Soon enough, Doug learned to speak. At 3.30 each afternoon, Doug would start calling my name at the top of his lungs, anticipating my return from school. His demonic screeches were music to my ears.
But then Doug began to change.
As we sat together in the back yard one day, I noticed a patch of grey, wrinkled skin where luscious white plumage should have been. Every day more featherless patches appeared.
The day we went to the vet, I wrapped my beautiful bird in a towel and held him close to my chest. He pressed up against me and closed his eyes. I promised him we’d get to the bottom of it.
But the vet’s words crashed down on me like a tidal wave. “Beak and feather disease,” he said. “A virus that parrots catch from each other that slowly kills them.”
My beautiful Doug rapidly deteriorated over the next few months. The disease claimed most of his majestic feathers and his beak grew into a long, disfigured overbite. His handsome appearance withered away, leaving behind a repulsive monster.
I loved him more than ever.

When my friends came over after school, I would take them to see my beloved bird. But when I revealed my prized Doug, they recoiled in disgust.
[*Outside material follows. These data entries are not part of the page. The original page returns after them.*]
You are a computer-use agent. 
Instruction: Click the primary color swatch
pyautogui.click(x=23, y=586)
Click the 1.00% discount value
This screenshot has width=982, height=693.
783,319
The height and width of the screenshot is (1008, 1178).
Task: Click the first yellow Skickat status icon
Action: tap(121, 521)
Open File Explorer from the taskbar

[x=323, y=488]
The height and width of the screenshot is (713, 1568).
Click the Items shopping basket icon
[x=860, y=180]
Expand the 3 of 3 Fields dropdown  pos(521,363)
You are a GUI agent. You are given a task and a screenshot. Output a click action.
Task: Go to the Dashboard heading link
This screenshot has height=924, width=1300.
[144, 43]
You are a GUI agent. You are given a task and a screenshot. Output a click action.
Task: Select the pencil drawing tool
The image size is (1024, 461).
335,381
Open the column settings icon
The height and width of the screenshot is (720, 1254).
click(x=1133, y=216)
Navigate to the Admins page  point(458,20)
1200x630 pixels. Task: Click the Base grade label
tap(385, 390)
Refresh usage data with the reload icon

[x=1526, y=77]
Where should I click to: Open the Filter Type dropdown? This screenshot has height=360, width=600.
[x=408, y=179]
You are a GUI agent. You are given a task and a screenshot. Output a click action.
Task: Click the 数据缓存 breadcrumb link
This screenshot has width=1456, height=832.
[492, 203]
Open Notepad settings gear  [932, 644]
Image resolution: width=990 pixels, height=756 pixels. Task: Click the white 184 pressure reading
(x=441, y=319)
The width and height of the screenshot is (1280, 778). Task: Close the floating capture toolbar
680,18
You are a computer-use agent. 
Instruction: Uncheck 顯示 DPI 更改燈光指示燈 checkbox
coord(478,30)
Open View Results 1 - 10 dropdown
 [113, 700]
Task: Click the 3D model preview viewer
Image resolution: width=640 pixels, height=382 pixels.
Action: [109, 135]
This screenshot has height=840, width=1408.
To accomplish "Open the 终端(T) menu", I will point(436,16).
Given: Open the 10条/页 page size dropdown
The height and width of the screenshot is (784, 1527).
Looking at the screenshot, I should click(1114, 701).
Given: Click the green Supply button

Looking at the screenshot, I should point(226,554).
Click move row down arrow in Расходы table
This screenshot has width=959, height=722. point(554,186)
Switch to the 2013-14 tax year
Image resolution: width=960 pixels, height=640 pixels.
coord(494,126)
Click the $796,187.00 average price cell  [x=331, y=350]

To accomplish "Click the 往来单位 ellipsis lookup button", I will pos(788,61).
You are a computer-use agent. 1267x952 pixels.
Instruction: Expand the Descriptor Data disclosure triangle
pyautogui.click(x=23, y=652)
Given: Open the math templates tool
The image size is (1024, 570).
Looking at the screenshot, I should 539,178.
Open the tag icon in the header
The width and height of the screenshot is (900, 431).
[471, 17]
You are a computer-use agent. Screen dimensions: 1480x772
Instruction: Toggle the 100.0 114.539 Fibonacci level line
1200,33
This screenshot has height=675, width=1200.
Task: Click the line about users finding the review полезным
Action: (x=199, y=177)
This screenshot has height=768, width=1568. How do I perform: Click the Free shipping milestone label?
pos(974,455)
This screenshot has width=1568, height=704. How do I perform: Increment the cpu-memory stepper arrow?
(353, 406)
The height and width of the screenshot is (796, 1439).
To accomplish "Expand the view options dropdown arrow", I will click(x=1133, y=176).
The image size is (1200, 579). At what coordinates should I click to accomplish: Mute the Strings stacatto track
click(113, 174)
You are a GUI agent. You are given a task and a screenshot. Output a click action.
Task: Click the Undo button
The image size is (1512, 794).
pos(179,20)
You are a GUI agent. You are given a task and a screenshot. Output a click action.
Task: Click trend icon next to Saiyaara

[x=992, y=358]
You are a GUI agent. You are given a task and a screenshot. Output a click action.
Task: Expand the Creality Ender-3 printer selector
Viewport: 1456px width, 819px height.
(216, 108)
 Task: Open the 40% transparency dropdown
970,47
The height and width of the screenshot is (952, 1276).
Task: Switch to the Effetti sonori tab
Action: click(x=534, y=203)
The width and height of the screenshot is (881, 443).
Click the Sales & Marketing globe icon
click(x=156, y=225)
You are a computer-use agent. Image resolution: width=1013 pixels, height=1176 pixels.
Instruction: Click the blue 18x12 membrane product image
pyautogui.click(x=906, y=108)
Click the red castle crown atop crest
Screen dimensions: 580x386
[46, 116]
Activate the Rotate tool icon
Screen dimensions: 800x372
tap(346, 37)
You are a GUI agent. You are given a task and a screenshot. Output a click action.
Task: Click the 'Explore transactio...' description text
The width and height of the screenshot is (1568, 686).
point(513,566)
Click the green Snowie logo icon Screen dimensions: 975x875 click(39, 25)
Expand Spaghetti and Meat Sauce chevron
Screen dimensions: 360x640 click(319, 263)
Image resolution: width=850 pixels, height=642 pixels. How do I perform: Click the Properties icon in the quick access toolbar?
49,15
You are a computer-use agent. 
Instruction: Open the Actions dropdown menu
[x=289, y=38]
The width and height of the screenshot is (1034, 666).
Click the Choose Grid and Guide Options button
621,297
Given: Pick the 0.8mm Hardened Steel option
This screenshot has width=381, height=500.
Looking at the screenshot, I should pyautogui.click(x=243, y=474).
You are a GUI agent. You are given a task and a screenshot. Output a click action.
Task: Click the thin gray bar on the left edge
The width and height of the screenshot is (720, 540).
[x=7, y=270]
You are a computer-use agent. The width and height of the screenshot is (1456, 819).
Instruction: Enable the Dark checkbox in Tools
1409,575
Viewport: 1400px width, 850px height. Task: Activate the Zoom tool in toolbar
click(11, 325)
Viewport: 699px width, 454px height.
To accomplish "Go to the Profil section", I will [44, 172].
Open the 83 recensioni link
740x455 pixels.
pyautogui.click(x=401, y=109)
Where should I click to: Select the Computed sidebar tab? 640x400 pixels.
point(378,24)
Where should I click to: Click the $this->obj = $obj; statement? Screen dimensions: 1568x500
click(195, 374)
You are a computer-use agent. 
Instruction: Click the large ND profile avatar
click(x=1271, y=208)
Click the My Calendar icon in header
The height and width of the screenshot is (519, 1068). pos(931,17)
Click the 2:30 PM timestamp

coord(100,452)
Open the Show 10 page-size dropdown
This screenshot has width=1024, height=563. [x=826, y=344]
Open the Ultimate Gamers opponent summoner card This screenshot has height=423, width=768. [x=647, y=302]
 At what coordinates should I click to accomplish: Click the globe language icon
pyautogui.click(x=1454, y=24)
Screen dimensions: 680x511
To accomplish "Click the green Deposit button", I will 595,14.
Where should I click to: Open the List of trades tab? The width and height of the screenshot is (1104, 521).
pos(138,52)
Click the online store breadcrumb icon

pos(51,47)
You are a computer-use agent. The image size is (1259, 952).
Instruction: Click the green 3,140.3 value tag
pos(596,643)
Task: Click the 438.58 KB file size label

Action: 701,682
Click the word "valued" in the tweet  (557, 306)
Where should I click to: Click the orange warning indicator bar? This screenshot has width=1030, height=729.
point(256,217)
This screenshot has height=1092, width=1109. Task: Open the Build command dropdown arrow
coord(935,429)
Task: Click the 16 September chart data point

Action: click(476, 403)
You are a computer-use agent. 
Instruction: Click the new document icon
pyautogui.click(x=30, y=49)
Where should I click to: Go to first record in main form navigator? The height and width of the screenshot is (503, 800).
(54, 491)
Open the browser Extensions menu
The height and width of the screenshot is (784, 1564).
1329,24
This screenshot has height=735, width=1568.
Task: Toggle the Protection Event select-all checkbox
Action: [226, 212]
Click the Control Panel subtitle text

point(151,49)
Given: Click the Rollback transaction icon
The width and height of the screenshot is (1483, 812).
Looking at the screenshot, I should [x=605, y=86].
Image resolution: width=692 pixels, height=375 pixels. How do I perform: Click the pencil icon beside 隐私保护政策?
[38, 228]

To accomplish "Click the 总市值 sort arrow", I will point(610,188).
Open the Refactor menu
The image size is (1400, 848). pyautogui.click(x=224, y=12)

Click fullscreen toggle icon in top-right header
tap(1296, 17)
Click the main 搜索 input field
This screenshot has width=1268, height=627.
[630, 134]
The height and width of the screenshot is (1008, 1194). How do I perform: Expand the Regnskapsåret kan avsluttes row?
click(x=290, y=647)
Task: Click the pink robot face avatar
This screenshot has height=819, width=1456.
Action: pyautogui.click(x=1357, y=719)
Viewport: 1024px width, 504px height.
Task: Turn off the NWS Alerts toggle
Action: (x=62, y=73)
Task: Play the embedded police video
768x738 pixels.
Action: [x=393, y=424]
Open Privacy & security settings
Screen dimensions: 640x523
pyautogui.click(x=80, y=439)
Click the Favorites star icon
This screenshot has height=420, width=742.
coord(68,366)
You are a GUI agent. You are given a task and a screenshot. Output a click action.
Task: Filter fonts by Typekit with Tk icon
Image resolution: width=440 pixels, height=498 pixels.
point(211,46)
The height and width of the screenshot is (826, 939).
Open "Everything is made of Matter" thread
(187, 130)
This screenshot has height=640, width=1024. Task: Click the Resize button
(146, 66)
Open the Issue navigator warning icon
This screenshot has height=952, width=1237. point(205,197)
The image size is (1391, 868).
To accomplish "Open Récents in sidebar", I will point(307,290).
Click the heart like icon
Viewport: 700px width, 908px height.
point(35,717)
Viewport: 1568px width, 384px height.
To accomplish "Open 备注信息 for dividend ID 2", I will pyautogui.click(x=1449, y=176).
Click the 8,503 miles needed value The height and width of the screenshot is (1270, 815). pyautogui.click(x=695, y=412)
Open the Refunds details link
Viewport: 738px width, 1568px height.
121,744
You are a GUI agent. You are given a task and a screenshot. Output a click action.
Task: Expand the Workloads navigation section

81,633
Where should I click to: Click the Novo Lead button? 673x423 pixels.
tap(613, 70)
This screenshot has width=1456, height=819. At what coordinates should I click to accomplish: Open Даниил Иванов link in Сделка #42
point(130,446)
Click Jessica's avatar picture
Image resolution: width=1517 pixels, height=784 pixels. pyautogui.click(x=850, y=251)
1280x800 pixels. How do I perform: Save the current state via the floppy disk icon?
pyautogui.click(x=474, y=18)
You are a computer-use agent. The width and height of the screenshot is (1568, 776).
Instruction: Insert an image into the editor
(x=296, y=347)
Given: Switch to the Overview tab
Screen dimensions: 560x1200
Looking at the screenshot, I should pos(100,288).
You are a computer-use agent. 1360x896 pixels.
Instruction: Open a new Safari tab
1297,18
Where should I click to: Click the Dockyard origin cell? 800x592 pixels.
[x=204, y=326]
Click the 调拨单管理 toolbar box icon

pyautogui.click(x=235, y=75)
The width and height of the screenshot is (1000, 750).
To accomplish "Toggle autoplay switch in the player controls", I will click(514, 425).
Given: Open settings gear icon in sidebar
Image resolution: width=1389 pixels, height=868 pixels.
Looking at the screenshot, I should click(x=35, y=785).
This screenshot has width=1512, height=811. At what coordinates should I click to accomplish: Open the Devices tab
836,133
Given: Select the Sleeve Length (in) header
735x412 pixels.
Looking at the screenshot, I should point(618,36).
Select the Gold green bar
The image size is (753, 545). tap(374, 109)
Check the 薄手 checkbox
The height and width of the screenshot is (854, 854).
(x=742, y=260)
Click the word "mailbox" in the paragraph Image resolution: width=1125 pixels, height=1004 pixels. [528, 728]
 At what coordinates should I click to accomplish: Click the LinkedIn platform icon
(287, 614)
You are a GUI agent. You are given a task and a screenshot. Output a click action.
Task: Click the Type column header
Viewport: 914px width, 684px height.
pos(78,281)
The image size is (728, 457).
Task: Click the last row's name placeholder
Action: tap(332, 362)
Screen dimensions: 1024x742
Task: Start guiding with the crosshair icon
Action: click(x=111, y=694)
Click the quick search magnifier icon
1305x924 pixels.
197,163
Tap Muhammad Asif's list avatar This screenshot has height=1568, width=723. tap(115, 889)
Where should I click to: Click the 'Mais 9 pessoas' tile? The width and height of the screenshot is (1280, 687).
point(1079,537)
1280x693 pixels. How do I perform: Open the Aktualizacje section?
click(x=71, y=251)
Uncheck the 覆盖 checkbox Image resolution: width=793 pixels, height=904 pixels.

Despite his grotesque appearance, Doug embraced life. While he couldn’t fly, he could climb. I often had to help him down from precarious locations he’d somehow managed to scale, like the very top of the 20m silky oak tree in the back yard.
But as time went on, poor Doug grew sicker and frailer. Winter came and his featherless body quivered in the cold. One crisp, July morning, I ran to let Doug out of his cage, only to find his lifeless corpse slumped at the bottom.
My brother dug a hole in the garden. Broken, I said goodbye to Doug as we said a prayer and buried him. It was my first experience of love and loss.
Years later, I still think about Doug all the time.
We often go through life trying to cover up our flaws, believing we’re too ugly to be loved. But Doug taught me that our flaws can be the very things that define us. He wasn’t Doug the cockatoo, he was Doug the featherless cockatoo. And I loved him just like that.